If Beale Street Could Talk
It is unfortunate that the burden that must be carried after winning the Academy Award for Best Picture with a wonderful and powerful unique masterpiece is one of immense pressure and expectation to follow up to the same standard thereafter. Writer and director Barry Jenkins is one such man tasked with emulating the previous success of his 2016 picture Moonlight, and so he has enlisted the services of the late James Baldwin, more specifically his novel If Beale Street Could Talk.
The result is a new romantic drama screenplay of the same title, featuring the likes of Stephan James, Kiki Layne and Regina King, that sees us travel back in time to 1970s Harlem, New York, a place and era when the justice system stacked both prejudice and injustice against the favour of African Americans. The story recounts the experiences of Tish (Layne) and her childhood friend-turned-lover Alonso/Fonny (James), outlining their romantic journey from such innocent and passionate beginnings, to the strained yet powerful bonds that are built when Fonny is arrested and accused of rape, a crime he didn’t commit. As family relations boil over, Tish’s mother Sharon (King) embarks on her own crusade in a desperate attempt to seek justice for Fonny and keep her family united in the face of the most painful adversity.
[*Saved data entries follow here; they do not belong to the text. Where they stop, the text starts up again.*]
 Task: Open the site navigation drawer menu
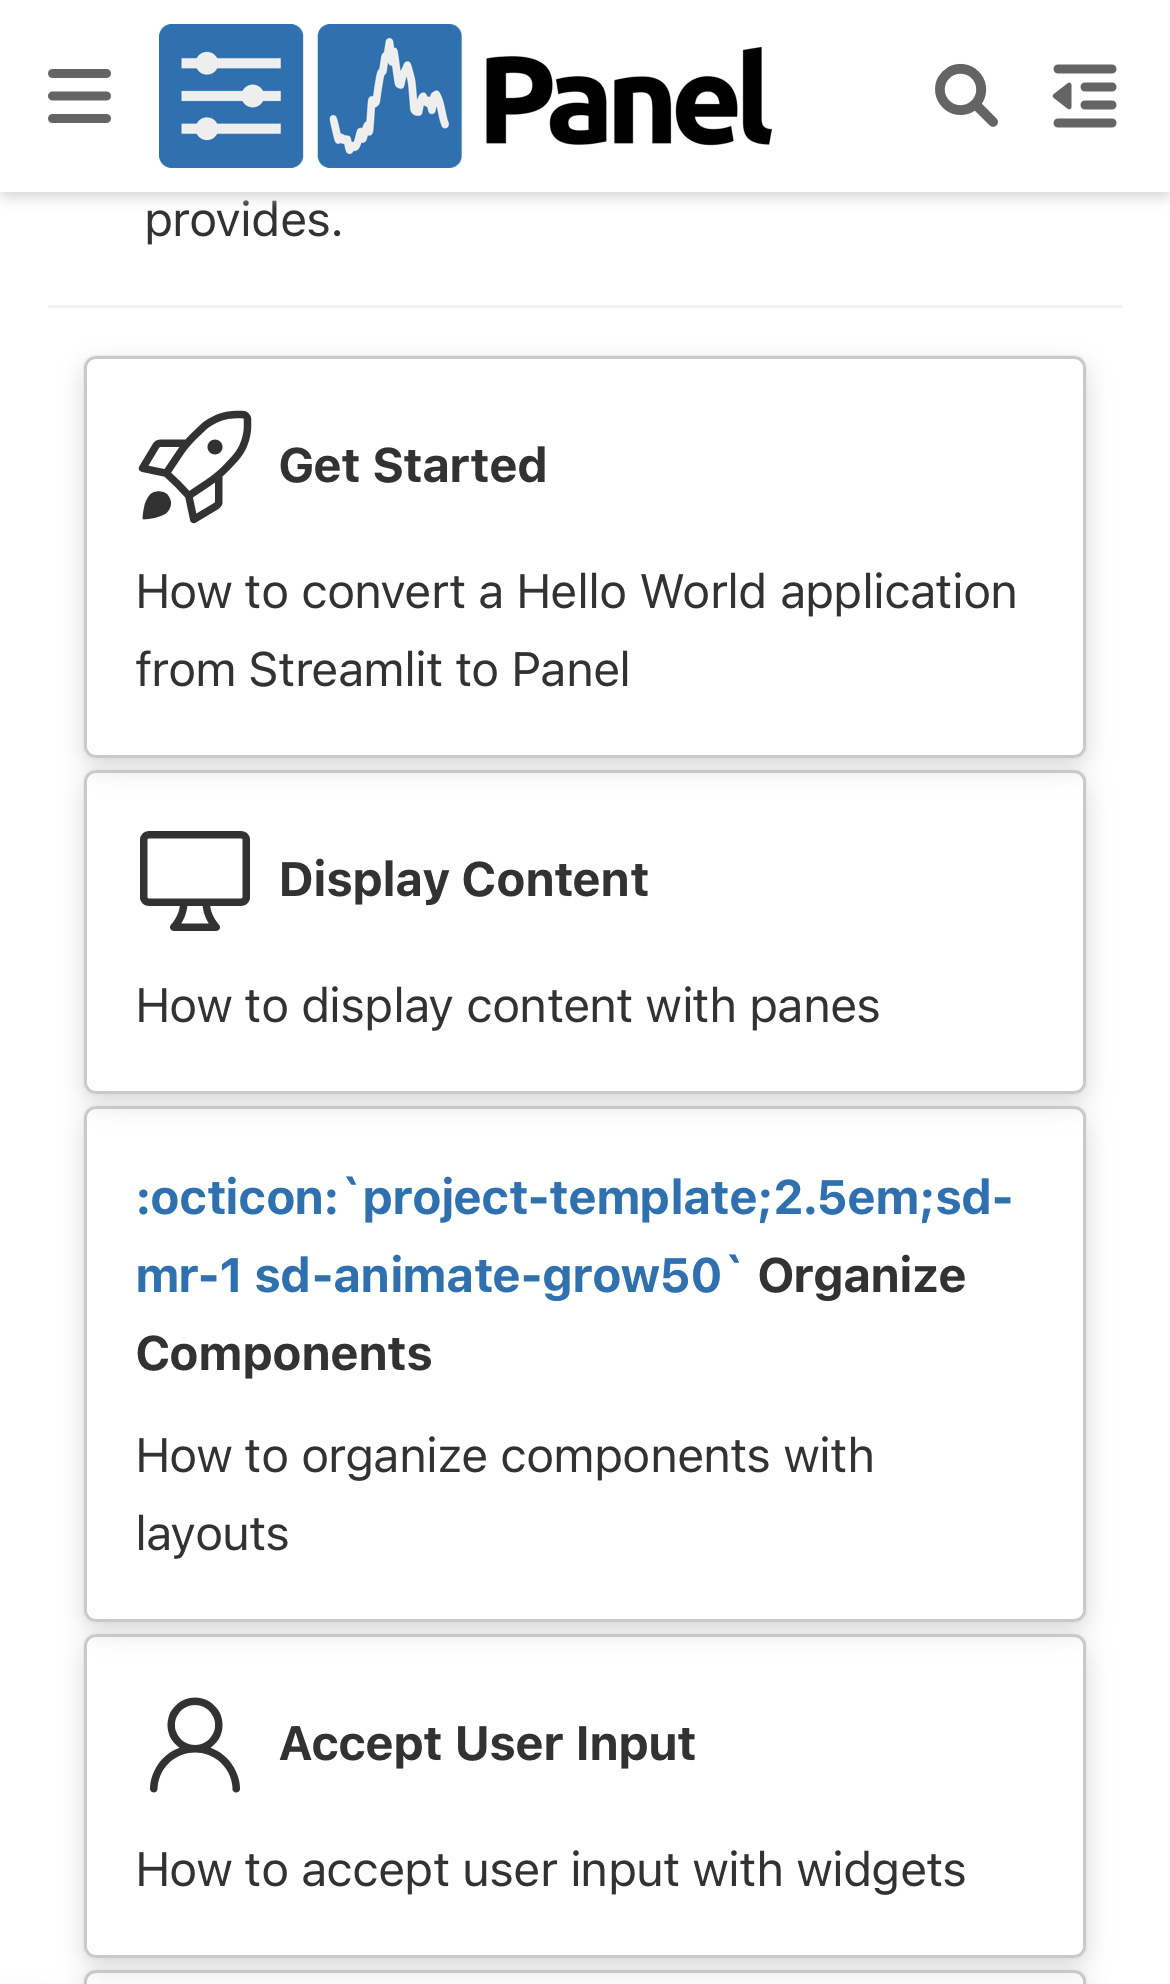click(x=78, y=96)
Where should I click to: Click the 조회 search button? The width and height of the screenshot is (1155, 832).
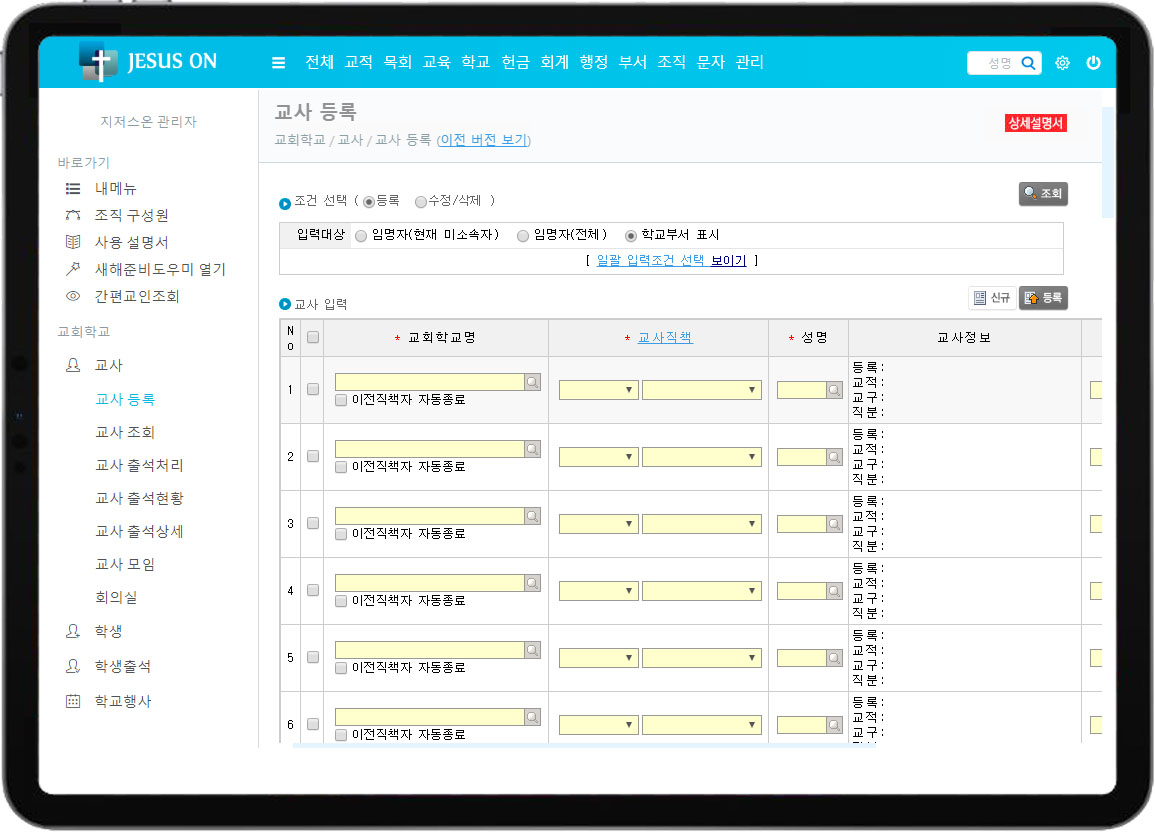pyautogui.click(x=1043, y=194)
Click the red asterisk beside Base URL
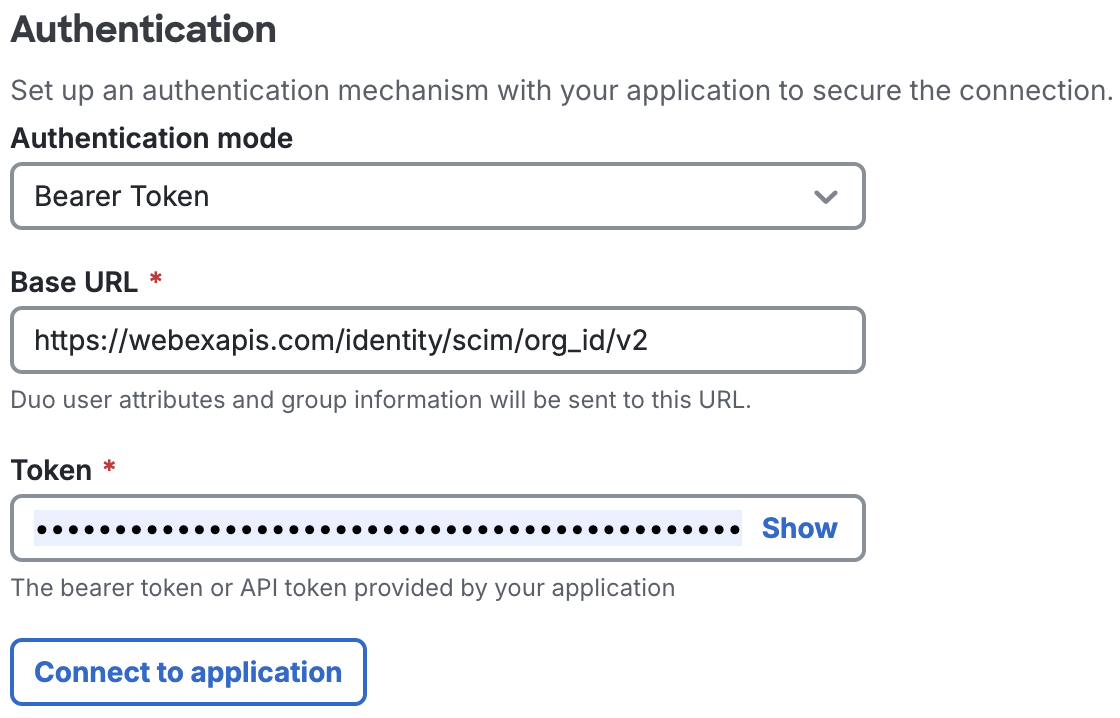1120x718 pixels. 155,281
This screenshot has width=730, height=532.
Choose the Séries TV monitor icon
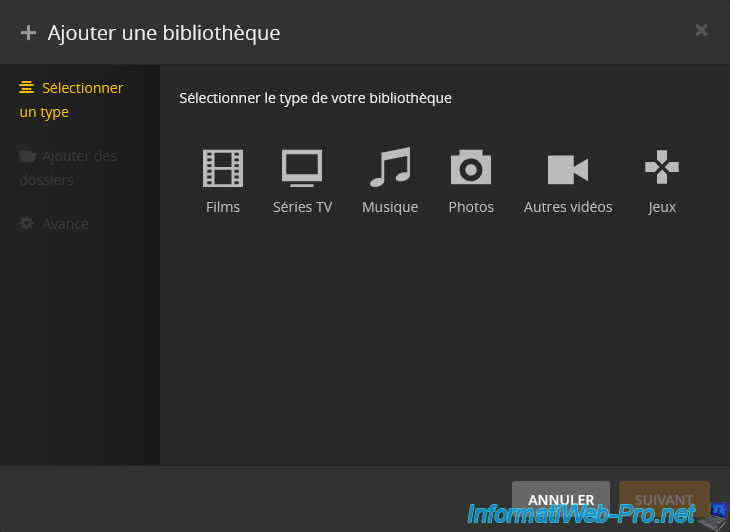coord(302,168)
What makes If Beale Street Could Talk so wonderful is Jenkins’s decision to not only include quotations directly from Baldwin’s original novel, but to handle the text and dialogue with the gentlest of touches and a complete appreciation for its greater meaning and powerful context. Love, family and racial subjugation are all themes that are ingrained into the core of this screenplay, and it is Jenkins’s skill partnered with James Laxton’s gorgeously attentive and effortlessly expressive cinematography, with particular emphasis on looking down the barrel of the lens, that perfectly illustrates the intimate details that could so easily be drowned by such an overpowering underlining plot.
The story is told in a non-linear fashion, and it is Tish and Fonny who must guide the viewer through the crowd, clasping the audience’s hands with a hold as tender as that between their own interlocking fingers. It is these beautiful portrayals of such pure, innocent souls that wrap us in a blanket of total commitment to the characters and their moral aims. A painfully real delivery of the movie’s opening line – “I hope that nobody has ever had to look at anybody they love through glass” – from Tish resonates and reverberates throughout the entire film, exemplifying the unbreakable bonds between loved ones even when physical partitions separate them.
A visual spectacle with an unequivocally stunning soundtrack consisting of a blend of traditional jazz and symphonic orchestral tones, it does come as a surprise that If Beale Street Could Talk has been overlooked in a number of categories at the upcoming Academy Awards, with cast members, costume designers, editors, cinematographers, the director and the film as a whole staking dominant claims for commendation. One nominee is that of Regina King, whose depiction of Sharon is arguably her greatest performance to date and undeniably worthy of a first-time nomination.
A lack of Academy recognition should absolutely not deter cinema-goers from engaging with this film. Yes, the pacing can be melodic and melancholic, but these aspects are required to purvey the greater message. If Beale Street Could Talk is a beautiful exhibition of compassion, heart and nuance of hope. Invest in this film, and it will invest in you.
If Beale Street Could Talk is released nationwide on 8th February 2019.